I keep having connection problems, where nothing loads. Not even the router's page will load =/

Here is my IPConfig /All


Host Name . . . . . . . . . . . . : legojoey17-lapt
Primary Dns Suffix . . . . . . . :
Node Type . . . . . . . . . . . . : Broadcast
IP Routing Enabled. . . . . . . . : No
WINS Proxy Enabled. . . . . . . . : No
DNS Suffix Search List. . . . . . : gateway.2wire.net

Ethernet adapter LAN To The Inners:

Connection-specific DNS Suffix . : gateway.2wire.net
Description . . . . . . . . . . . : Atheros AR8121/AR8113/AR8114 PCI-E Ethern
et Controller
Physical Address. . . . . . . . . : 00-23-8B-7B-AC-1A
DHCP Enabled. . . . . . . . . . . : Yes
Autoconfiguration Enabled . . . . : Yes
IP Address. . . . . . . . . . . . : 192.168.1.80
Subnet Mask . . . . . . . . . . . : 255.255.255.0
Default Gateway . . . . . . . . . : 192.168.1.254
DHCP Server . . . . . . . . . . . : 192.168.1.254
DNS Servers . . . . . . . . . . . : 192.168.1.254
Lease Obtained. . . . . . . . . . : October 15, 2009 3:38:24 PM
Lease Expires . . . . . . . . . . : October 16, 2009 3:38:24 PM

I often have to take out the power for awhile a few times to maybe get it to work. It's a 2wire 2700HG-B (Not the newer ones)


----------



## johnwill (Sep 26, 2002)

Some things you can try here, listed in the order you should try them.

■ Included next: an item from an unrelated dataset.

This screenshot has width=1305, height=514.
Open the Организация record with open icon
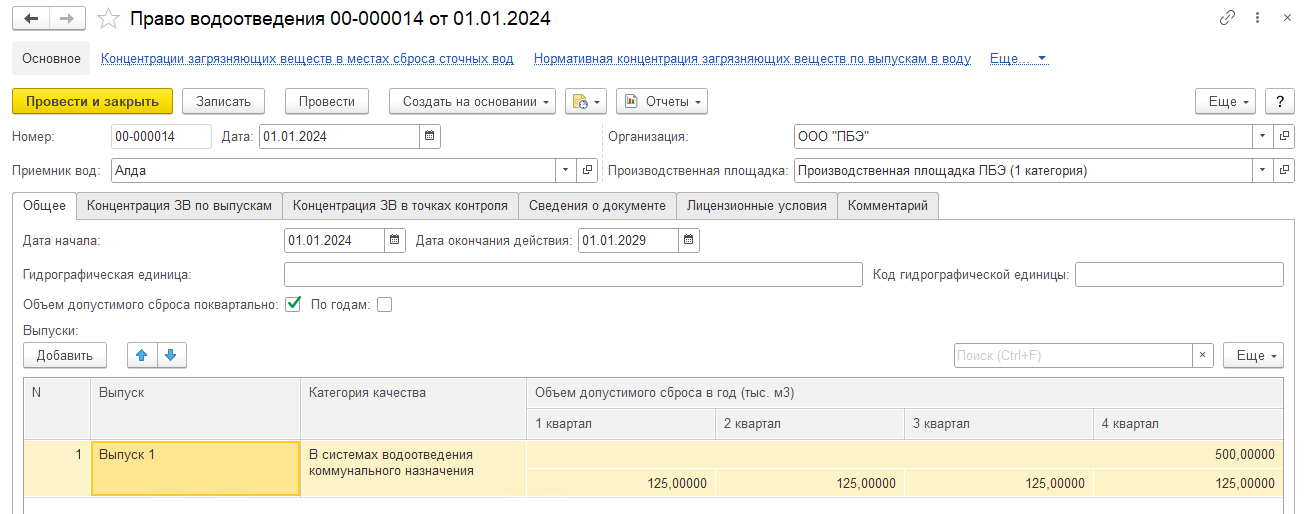click(1284, 136)
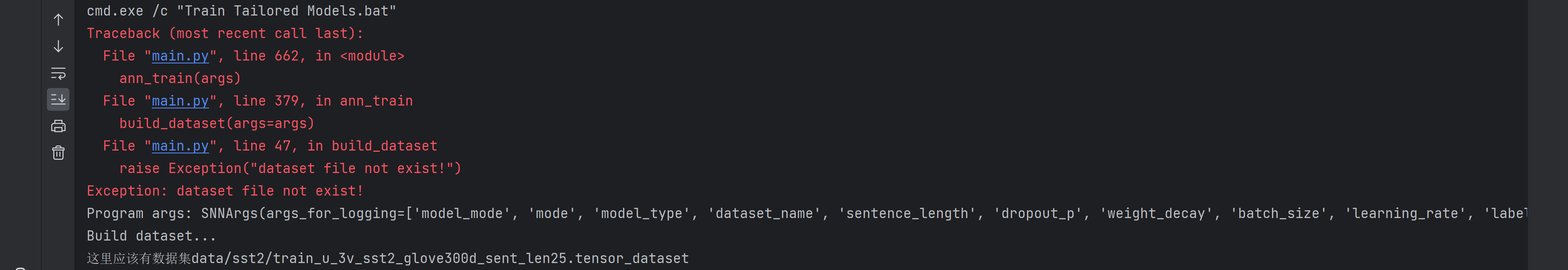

For wireless connections, remove all the stored wireless profiles and search for networks. You'll have to enter the encryption key again, which is sometimes the issue for connection problems.
For wireless connections, change the channel on the router, I like channels 1, 6, and 11 in the US.
For wireless connections, try moving either the wireless router/AP or the wireless computer. Even a couple of feet will sometimes make a big difference.
Update the network drivers (wired and wireless) on your computer to the latest available.
Update the firmware to the latest version available on the manufacturer's site.
Reset the router to factory defaults and reconfigure.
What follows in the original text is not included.